=== The task ===
Every line from the one with "Bons plans (118, 220)" to the one with "rénovation (384, 2097)", including those two, is to be copied exactly; all other lines of the entries below are left out.

──────── Data in this exercise

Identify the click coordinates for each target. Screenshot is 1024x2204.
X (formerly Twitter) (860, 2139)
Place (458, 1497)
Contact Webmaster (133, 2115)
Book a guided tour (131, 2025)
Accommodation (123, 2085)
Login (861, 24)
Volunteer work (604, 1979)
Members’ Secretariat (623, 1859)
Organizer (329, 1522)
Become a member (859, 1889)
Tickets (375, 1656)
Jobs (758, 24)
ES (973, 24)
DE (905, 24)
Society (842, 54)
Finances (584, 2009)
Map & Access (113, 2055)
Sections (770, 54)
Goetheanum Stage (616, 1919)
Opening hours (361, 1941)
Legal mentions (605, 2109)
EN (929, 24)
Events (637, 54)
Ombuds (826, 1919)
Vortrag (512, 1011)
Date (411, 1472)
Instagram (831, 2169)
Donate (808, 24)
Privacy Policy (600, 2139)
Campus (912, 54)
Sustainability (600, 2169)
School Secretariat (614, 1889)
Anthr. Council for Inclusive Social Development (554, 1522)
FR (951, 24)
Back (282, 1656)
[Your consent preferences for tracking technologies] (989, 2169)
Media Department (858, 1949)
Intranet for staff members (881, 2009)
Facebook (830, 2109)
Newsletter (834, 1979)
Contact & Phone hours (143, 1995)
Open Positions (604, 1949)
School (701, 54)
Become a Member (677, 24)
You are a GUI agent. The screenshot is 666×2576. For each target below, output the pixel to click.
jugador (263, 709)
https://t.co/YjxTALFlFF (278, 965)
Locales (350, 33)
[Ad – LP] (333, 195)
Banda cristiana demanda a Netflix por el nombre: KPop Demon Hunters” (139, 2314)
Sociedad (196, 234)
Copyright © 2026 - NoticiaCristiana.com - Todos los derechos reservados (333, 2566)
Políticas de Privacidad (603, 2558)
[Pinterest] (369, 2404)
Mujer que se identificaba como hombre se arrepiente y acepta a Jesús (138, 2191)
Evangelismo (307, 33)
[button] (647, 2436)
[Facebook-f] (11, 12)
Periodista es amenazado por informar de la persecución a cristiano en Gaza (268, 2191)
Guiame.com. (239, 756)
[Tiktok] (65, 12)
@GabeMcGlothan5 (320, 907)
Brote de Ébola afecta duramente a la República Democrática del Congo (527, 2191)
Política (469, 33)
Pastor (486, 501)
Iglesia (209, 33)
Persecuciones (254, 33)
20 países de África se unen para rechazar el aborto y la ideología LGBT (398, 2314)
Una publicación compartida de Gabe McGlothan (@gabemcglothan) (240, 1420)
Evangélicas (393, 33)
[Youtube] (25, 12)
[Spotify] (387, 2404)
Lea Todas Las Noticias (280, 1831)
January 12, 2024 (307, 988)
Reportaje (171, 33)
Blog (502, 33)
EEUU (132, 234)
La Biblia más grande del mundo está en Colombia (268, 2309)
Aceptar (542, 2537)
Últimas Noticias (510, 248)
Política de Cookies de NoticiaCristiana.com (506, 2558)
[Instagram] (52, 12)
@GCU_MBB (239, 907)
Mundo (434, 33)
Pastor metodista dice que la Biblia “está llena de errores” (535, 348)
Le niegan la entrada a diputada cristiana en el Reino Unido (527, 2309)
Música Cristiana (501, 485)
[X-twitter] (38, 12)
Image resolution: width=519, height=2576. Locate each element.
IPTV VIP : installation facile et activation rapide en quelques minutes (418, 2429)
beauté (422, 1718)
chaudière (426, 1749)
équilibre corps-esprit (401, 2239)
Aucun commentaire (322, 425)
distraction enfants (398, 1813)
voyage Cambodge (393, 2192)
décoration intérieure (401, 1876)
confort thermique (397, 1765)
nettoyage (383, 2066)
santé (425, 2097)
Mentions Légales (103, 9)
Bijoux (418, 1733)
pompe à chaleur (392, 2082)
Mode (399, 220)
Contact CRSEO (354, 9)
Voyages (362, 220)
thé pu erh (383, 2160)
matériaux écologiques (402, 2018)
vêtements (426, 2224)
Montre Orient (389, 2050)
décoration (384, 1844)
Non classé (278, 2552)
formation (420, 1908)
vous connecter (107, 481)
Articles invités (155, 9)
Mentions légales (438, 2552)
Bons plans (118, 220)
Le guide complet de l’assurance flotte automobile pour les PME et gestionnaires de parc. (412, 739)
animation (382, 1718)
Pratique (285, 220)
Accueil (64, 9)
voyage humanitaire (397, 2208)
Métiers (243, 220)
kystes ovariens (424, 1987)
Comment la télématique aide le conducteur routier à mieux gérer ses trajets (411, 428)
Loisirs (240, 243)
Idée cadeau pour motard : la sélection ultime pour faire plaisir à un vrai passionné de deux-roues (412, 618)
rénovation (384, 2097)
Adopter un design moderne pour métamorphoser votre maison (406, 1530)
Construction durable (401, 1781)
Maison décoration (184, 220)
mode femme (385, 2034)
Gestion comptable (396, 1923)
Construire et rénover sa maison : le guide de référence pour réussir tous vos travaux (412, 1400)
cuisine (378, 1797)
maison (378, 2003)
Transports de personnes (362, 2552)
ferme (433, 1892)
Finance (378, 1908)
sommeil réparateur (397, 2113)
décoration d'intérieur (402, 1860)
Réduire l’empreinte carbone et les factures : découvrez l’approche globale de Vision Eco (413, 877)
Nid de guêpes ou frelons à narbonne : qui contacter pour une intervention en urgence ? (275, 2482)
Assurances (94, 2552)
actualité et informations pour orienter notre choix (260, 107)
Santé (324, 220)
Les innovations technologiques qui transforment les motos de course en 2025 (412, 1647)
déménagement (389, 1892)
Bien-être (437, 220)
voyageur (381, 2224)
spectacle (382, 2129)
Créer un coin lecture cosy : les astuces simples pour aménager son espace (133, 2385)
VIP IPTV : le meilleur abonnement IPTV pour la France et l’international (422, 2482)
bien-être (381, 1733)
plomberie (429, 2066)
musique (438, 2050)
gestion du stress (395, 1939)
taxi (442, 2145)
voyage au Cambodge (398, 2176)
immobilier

────────────────

=== Result ===
Bons plans (118, 220)
Le guide complet de l’assurance flotte automobile pour les PME et gestionnaires de parc. (412, 739)
animation (382, 1718)
Pratique (285, 220)
Accueil (64, 9)
voyage humanitaire (397, 2208)
Métiers (243, 220)
kystes ovariens (424, 1987)
Comment la télématique aide le conducteur routier à mieux gérer ses trajets (411, 428)
Loisirs (240, 243)
Idée cadeau pour motard : la sélection ultime pour faire plaisir à un vrai passionné de deux-roues (412, 618)
rénovation (384, 2097)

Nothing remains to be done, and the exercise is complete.